This minimalist urban retreat is Swiss Ambassador’s Residence in Mexico City
Lausanne-based architects Fruehauf, Henry & Viladoms (FHV) and Mexico City studio Blancasmoran have redesigned the Swiss Ambassador’s Residence in Mexico City into a minimalist urban retreat
Located on a tree-lined street in the Lomas de Chapultepec neighbourhood of Mexico City, this striking, monolithic concrete design is the Swiss Ambassador’s Residence in Mexico. The majestic – if somewhat enigmatic – volume has recently been renovated and redesigned by Lausanne-based architects Fruehauf, Henry & Viladoms (FHV) and Mexico City studio Blancasmoran. The urban retreat’s minimalist architecture takes its cues from the topography and residential identity of the site and the wider area.
Placed in a relatively narrow, elongated plot, the residence’s reworked shape is defined by the neighbouring structures as well as the footprint of the existing home on site, which the team respected. The new house is located on a plinth and crafted within thick concrete walls, creating a physical and acoustic distance from the street – as the architects treated the residence as a calm domestic retreat, away from the noise of the street.
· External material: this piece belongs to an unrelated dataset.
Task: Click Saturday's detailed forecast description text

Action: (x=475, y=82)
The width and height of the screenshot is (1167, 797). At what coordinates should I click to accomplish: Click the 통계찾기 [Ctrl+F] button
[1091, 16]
‘This sense of calm is reinforced by the omnipresence of the plant element,’ say the architecture team, pointing towards the gardens, planted courtyards and indoor greenery everywhere. ‘On the avenue side, the wall becomes a façade. A horizontal folding gives it an austere, intriguing and sophisticated presence.’
Inside, concrete meets light grey terrazzo floors in a graceful, uncluttered interior. Black granite blocks contain service spaces, visually separated from the main living spaces’ concrete slabs. Large eucalyptus-wood swing doors separate different spaces. The harder, minimalist surfaces are juxtaposed by greenery everywhere, inside and out, balancing nature and architecture.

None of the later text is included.